*DATA SUPPLIED*.
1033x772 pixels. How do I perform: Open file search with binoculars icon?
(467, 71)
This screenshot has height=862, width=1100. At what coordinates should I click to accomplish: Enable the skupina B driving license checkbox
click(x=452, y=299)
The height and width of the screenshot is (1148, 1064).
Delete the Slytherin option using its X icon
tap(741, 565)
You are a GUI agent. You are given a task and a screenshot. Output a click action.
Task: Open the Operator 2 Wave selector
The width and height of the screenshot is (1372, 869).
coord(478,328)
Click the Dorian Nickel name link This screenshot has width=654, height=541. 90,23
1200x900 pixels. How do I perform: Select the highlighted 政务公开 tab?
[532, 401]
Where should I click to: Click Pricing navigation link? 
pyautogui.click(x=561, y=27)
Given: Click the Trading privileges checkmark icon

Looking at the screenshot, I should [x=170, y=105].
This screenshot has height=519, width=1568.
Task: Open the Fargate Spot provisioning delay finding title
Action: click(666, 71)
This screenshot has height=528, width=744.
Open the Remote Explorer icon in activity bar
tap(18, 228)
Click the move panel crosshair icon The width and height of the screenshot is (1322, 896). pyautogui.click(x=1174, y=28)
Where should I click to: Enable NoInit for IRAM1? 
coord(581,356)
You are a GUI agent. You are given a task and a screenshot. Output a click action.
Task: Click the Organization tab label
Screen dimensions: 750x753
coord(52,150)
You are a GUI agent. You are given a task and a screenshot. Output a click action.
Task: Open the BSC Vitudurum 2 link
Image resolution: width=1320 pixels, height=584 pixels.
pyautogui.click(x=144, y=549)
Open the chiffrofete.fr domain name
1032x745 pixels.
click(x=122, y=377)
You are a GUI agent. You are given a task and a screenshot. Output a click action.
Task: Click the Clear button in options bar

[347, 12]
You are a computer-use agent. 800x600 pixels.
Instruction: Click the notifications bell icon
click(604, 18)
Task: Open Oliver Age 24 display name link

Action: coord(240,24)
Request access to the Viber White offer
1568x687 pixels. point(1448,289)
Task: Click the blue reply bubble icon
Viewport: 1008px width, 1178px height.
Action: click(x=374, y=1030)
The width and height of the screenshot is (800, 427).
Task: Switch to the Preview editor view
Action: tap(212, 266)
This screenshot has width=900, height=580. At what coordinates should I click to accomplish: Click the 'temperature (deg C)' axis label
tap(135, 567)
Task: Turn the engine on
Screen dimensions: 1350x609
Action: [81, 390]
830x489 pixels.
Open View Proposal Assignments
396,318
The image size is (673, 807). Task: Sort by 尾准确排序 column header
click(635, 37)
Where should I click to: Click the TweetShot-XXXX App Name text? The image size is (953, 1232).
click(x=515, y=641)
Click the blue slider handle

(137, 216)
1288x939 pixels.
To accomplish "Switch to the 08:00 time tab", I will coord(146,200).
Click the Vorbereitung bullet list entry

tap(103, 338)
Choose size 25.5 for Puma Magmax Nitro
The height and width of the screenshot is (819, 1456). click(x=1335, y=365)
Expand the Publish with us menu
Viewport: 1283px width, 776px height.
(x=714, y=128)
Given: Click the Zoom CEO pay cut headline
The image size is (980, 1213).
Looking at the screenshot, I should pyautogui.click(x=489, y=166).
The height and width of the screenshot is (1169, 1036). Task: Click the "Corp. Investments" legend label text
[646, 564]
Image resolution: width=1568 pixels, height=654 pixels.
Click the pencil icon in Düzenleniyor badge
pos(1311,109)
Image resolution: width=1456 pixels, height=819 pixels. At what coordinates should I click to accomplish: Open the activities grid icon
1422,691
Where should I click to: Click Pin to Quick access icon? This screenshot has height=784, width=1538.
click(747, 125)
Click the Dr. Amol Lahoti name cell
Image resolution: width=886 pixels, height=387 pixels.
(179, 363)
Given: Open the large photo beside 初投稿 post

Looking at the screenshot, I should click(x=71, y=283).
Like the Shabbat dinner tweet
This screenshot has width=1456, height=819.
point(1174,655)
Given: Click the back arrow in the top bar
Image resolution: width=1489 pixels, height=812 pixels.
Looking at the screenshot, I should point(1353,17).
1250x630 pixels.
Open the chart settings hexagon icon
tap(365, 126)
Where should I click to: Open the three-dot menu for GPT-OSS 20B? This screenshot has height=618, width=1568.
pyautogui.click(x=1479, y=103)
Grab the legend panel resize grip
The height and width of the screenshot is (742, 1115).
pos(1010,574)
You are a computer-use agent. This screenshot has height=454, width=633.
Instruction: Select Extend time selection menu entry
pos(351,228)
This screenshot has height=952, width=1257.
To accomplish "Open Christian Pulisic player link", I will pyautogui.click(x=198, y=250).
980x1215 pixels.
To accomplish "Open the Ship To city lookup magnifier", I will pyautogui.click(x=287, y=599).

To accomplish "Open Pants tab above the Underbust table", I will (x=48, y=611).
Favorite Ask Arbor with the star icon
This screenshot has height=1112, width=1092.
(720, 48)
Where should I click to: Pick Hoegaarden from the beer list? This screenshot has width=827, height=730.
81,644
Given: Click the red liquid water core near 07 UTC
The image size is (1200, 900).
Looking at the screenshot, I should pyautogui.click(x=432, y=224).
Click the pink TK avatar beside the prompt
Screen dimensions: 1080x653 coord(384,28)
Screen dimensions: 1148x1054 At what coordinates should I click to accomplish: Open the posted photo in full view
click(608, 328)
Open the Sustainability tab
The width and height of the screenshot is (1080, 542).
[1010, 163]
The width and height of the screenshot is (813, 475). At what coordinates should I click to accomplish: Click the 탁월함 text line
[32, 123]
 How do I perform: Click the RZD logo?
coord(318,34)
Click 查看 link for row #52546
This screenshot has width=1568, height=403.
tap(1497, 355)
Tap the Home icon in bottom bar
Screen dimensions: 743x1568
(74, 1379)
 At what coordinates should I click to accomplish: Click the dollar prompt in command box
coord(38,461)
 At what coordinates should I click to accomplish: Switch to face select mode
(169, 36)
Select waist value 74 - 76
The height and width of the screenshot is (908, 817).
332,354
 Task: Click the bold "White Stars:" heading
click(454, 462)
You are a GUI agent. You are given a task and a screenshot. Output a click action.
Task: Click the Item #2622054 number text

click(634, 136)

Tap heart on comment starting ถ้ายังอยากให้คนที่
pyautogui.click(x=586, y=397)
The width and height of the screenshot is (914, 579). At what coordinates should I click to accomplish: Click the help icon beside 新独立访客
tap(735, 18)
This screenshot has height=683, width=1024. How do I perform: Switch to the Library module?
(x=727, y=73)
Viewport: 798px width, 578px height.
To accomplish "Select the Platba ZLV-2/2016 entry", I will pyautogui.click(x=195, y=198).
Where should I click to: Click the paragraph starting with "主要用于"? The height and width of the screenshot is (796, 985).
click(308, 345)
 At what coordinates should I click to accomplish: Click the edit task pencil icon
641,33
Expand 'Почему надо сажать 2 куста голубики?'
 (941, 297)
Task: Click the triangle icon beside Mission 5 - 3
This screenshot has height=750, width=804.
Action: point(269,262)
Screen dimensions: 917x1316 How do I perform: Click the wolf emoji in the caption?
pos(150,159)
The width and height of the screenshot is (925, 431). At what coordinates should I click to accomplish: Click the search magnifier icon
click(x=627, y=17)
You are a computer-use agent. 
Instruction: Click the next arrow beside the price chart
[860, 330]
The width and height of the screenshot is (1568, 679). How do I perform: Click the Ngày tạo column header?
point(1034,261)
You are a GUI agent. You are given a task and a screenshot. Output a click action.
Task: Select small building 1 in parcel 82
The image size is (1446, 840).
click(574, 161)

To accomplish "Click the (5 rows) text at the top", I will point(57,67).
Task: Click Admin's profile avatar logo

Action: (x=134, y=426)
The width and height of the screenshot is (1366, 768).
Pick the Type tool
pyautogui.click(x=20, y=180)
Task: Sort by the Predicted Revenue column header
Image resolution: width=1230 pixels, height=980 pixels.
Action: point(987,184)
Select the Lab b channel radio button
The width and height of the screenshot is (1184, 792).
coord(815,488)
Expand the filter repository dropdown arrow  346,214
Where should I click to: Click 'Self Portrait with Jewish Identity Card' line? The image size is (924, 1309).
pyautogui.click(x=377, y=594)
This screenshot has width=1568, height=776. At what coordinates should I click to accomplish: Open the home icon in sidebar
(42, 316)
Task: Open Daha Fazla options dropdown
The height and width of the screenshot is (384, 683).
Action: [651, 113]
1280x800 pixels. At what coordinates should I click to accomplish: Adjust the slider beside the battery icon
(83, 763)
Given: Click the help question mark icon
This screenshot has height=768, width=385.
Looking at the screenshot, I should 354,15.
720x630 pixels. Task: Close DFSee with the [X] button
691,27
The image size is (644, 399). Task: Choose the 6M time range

*PROBLEM TO WORK ON*. What is needed is an exact copy of the entries above, from the first line through the line holding "Task: Open the Operator 2 Wave selector", with both of those lines kept; please give nothing else.

*RESPONSE BELOW*.
1033x772 pixels. How do I perform: Open file search with binoculars icon?
(467, 71)
This screenshot has height=862, width=1100. At what coordinates should I click to accomplish: Enable the skupina B driving license checkbox
click(x=452, y=299)
The height and width of the screenshot is (1148, 1064).
Delete the Slytherin option using its X icon
tap(741, 565)
You are a GUI agent. You are given a task and a screenshot. Output a click action.
Task: Open the Operator 2 Wave selector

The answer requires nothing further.